Loading...

XML

Word

Printable

Type: Suggestion
Resolution: Unresolved
Component/s: Chat - Chat Response Relevance
Labels:
None

Summary

Provide visibility into whether agent responses are grounded in knowledge source content. Flag responses containing claims that cannot be traced back to any retrieved source, indicating potential fabrication or hallucination.

Problem Statement

Rovo agents retrieve content from knowledge sources and synthesise responses. When the agent provides a response, there is no indication of whether the response content is drawn from actual knowledge source material or whether the agent has fabricated information that sounds plausible but has no basis in the configured sources.

This is a known characteristic of large language models - they can generate confident, authoritative responses that are entirely fabricated. For enterprise support agents, this presents a direct brand and reputational risk: users trust the agent's responses and may act on incorrect information.

The risk is amplified for agents with org-wide knowledge scope, where the knowledge base is too large to comprehensively evaluate with a 50-prompt dataset. Fabrication detection provides a production safety net that catches hallucinations the evaluation datasets did not anticipate.

Proposed Solution

Response attribution analysis

For a sample set on a customer defined basis, the system analyses whether the claims in the response can be traced back to content retrieved from the agent's configured knowledge sources. Each response receives an attribution score representing the percentage of claims that are grounded in source content.

Attribution level Score Meaning Fully attributed 90-100% All or nearly all claims traceable to knowledge sources Partially attributed 50-89% Some claims grounded, some unattributed Low attribution 0-49% Majority of claims cannot be traced to knowledge sources

Responses with low attribution are flagged for platform team review.

Response attribution page

A new "Response attribution" item in the Agent Studio sidebar.

Summary metrics (30 days):

Total responses

Percentage fully attributed

Percentage partially attributed

Percentage with unattributed claims

Flagged responses table: A filterable table of responses with low or partial attribution, showing:

Date and time

User prompt (truncated preview)

Attribution score with visual meter

Number of unattributed claims

Actions: Review (drill into detail)

Response detail view

When the platform team reviews a flagged response, they see a claim-by-claim breakdown:

Attributed claims (green) - The specific statement from the response, with a link to the knowledge source page that contains the supporting content

Unattributed claims (red) - The specific statement from the response that could not be matched to any retrieved source

This allows the platform team to quickly identify exactly which parts of the response were fabricated and take appropriate action:

Add to accuracy dataset - Create a prompt/expected-response pair to ensure the agent handles this query correctly in future evaluations

View full conversation - Review the full interaction in context

Dismiss - Mark as acceptable (the claim may be general knowledge that doesn't require a specific source)

Design Reference

See attached mockup (mockup-fabrication-detection.html) showing:

Mockup 1 - Response attribution dashboard with summary metrics, and a flagged responses table showing four responses with low attribution scores and unattributed claim counts.

Mockup 2 - Response detail view showing a claim-by-claim analysis.
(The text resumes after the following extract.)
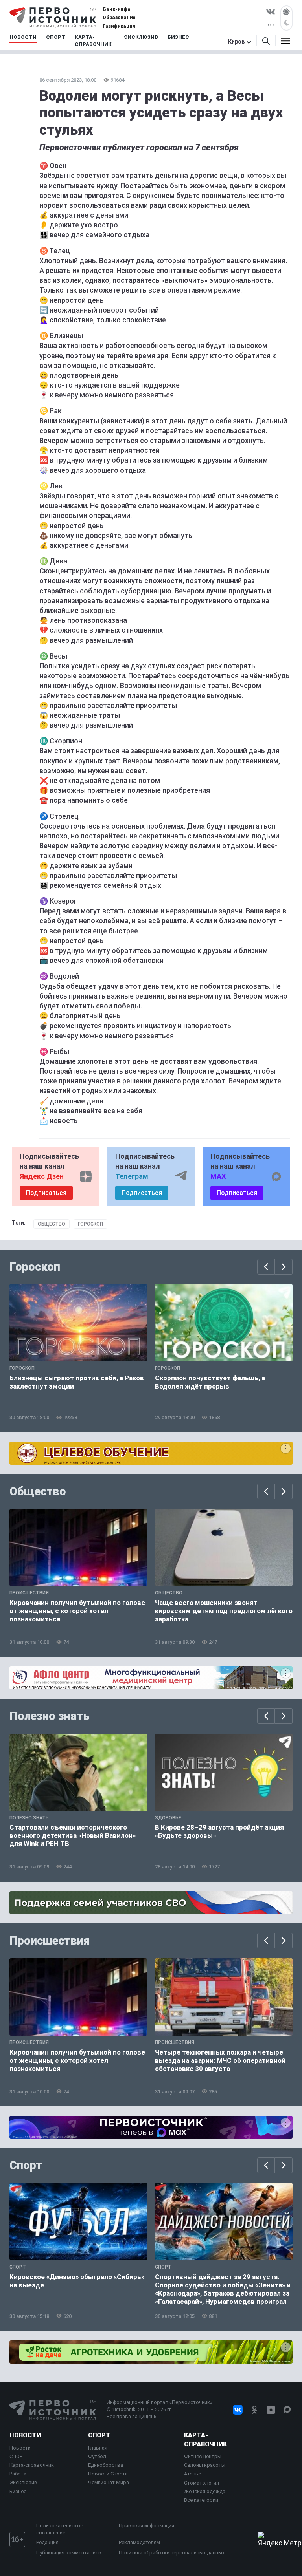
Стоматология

Attributed claims are shown in green with links to their source pages. Unattributed claims are shown in red. Actions allow adding the prompt to the accuracy dataset or dismissing.

Use Cases

Catching hallucinated limits: A user asks about Jira custom field limits. The agent correctly references the field governance process (attributed) but fabricates a specific number ("the default limit is 500") that doesn't appear in any knowledge source. The platform team reviews the flagged response, identifies the fabricated claim, and adds the prompt with the correct expected response to the accuracy dataset.

Org-wide scope quality assurance: An agent with org-wide knowledge scope answers a question about a topic outside its primary domain. The response has 0% attribution because the agent synthesised an answer from general model knowledge rather than Telstra-specific content. The platform team reviews and determines whether to add domain-specific content to the knowledge sources or add deflection instructions for that topic.
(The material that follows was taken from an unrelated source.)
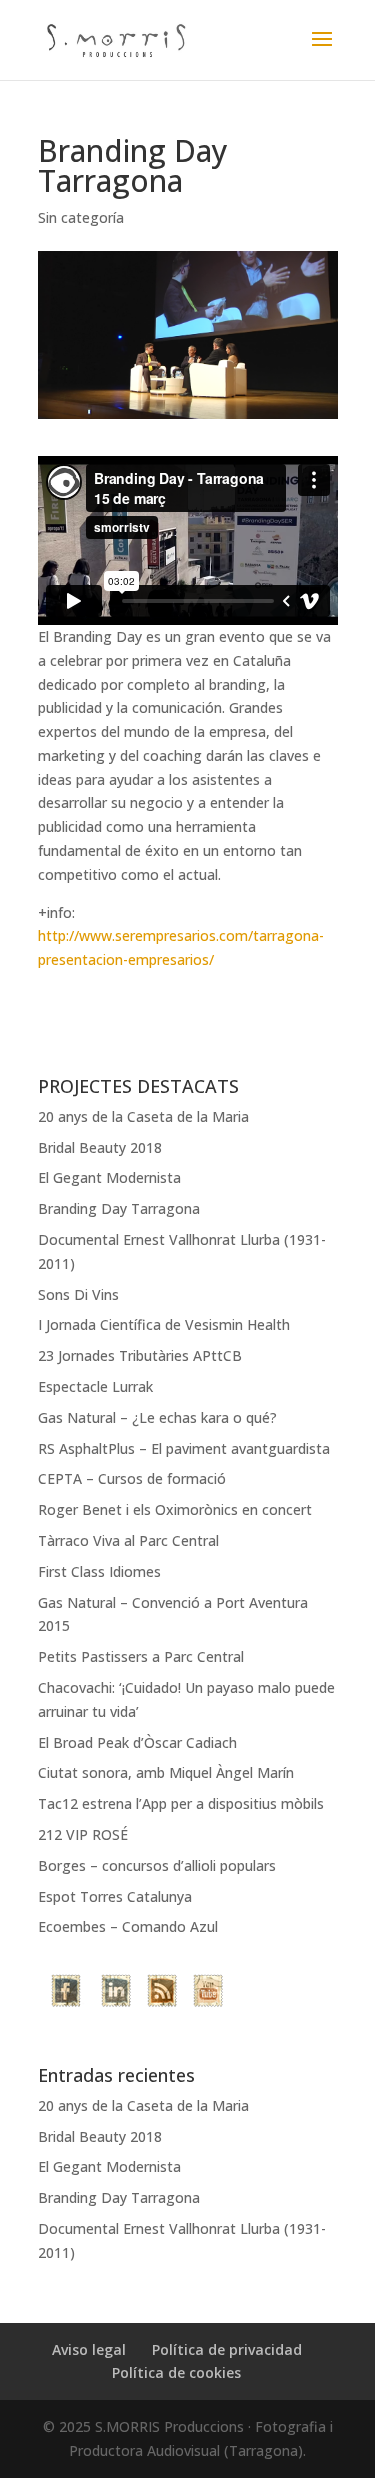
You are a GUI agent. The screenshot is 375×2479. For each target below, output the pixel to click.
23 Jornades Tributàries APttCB (140, 1355)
Knowledge source gap identification: Multiple flagged responses cluster around the same topic - all with low attribution. This indicates the agent is being asked about something not covered in its knowledge sources. Rather than fabricating answers, the agent should be deflecting. The platform team either adds relevant content to the knowledge sources or adds a deflection rule to the agent's instructions.

Considerations

Performance and cost. Attribution analysis requires comparing agent output against retrieved source content at query time. This has a processing cost. Consider whether attribution analysis runs on every response or on a configurable sample rate (e.g. 10% of responses) to manage resource consumption.

Attribution threshold. The threshold for flagging should be configurable per agent. A general-purpose agent may reasonably include general knowledge statements that won't be fully attributed. A compliance-focused agent should have a higher attribution threshold.

General knowledge vs fabrication. Not all unattributed claims are fabrications. Statements like "Jira is a project management tool" are general knowledge. The dismiss action allows the platform team to clear these without cluttering the review queue. Consider allowing pattern-based auto-dismissal for common general knowledge claims.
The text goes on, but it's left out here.